WHAT THE TASK ASKS:
Every record should be restated exactly, with no images included.

RECORDS TO USE:
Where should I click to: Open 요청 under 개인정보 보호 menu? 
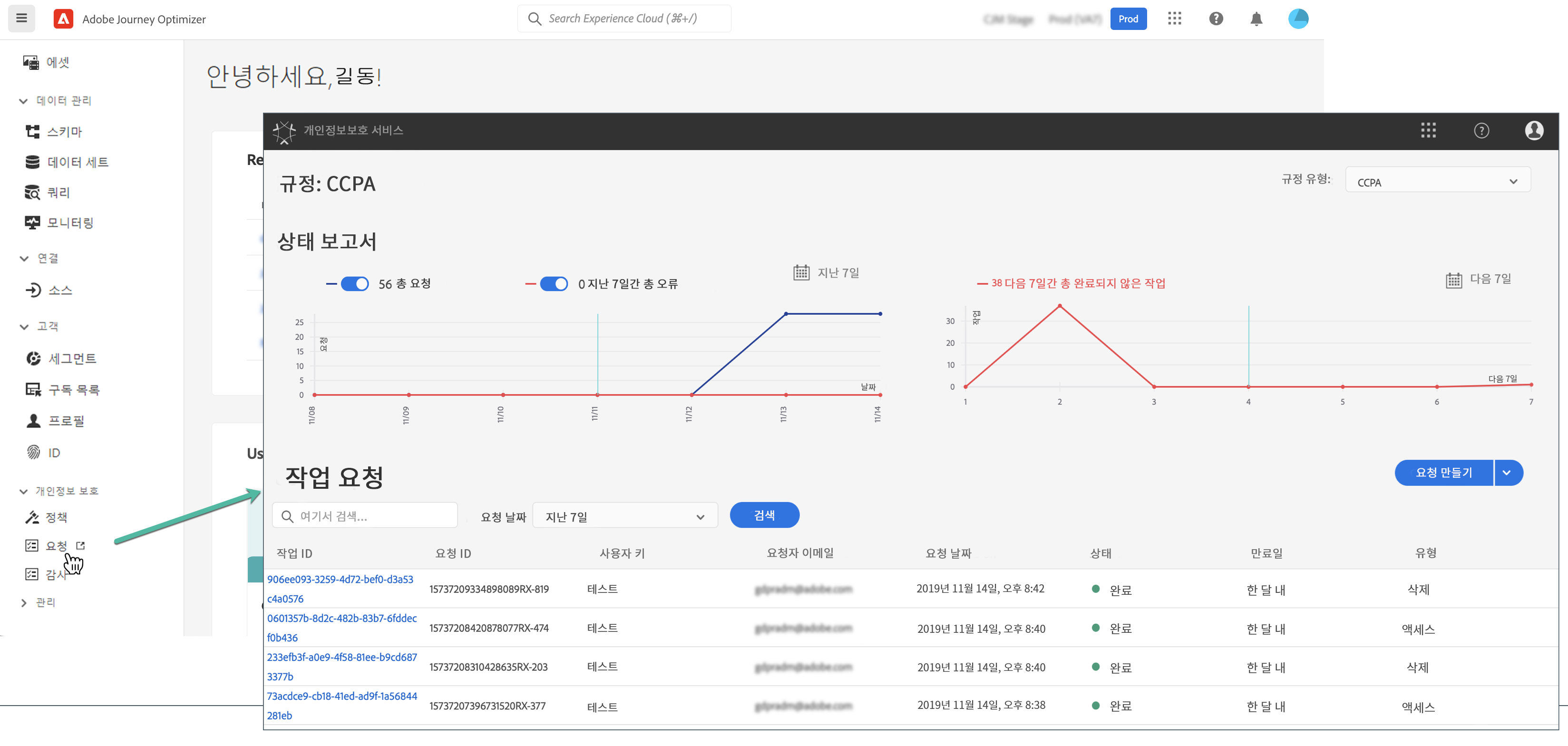[x=56, y=546]
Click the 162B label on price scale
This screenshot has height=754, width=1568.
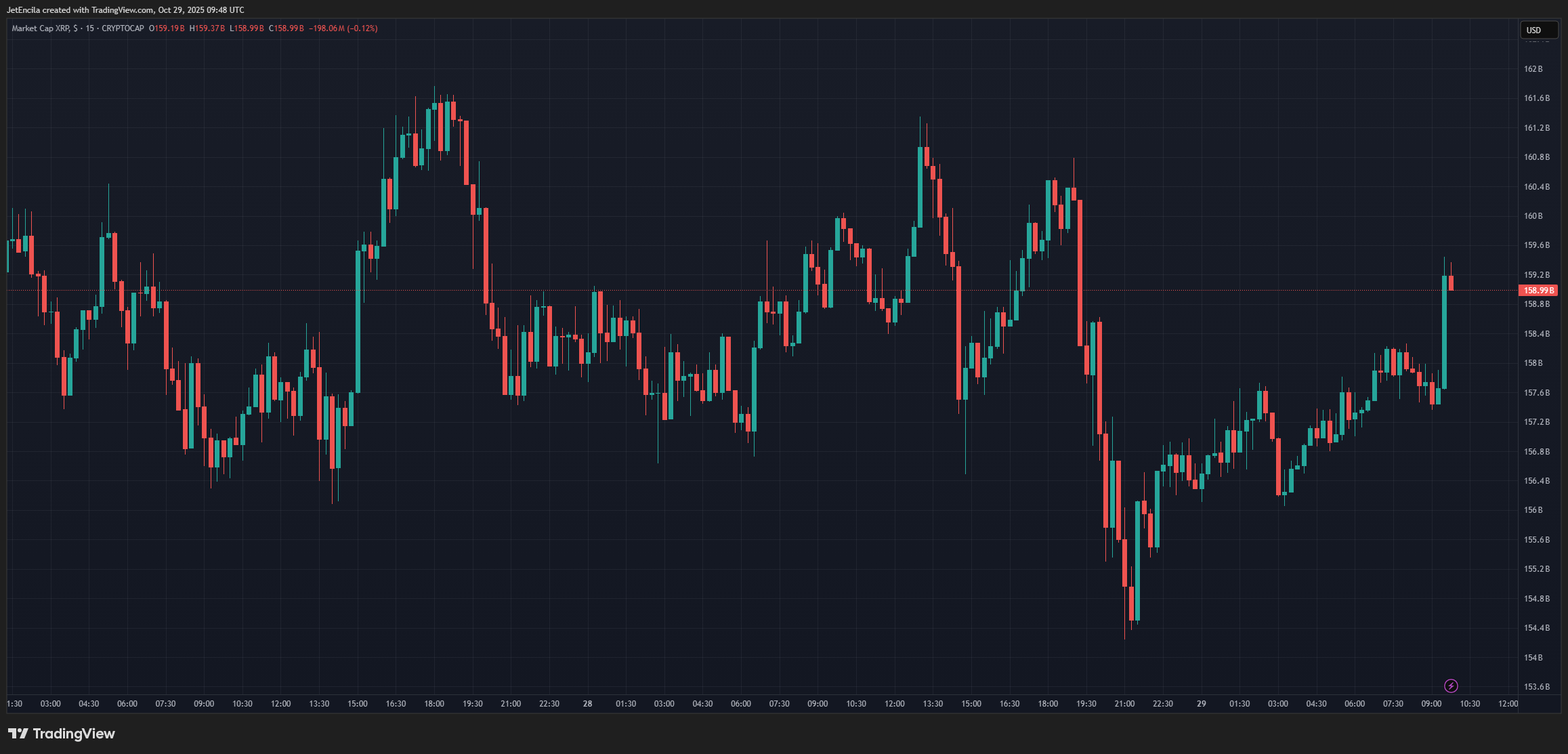pyautogui.click(x=1533, y=69)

COMPLETED TASK:
Where should I click to: Open 요청 under 개인정보 보호 menu? 
[x=56, y=546]
Click the 162B label on price scale
This screenshot has height=754, width=1568.
pyautogui.click(x=1533, y=69)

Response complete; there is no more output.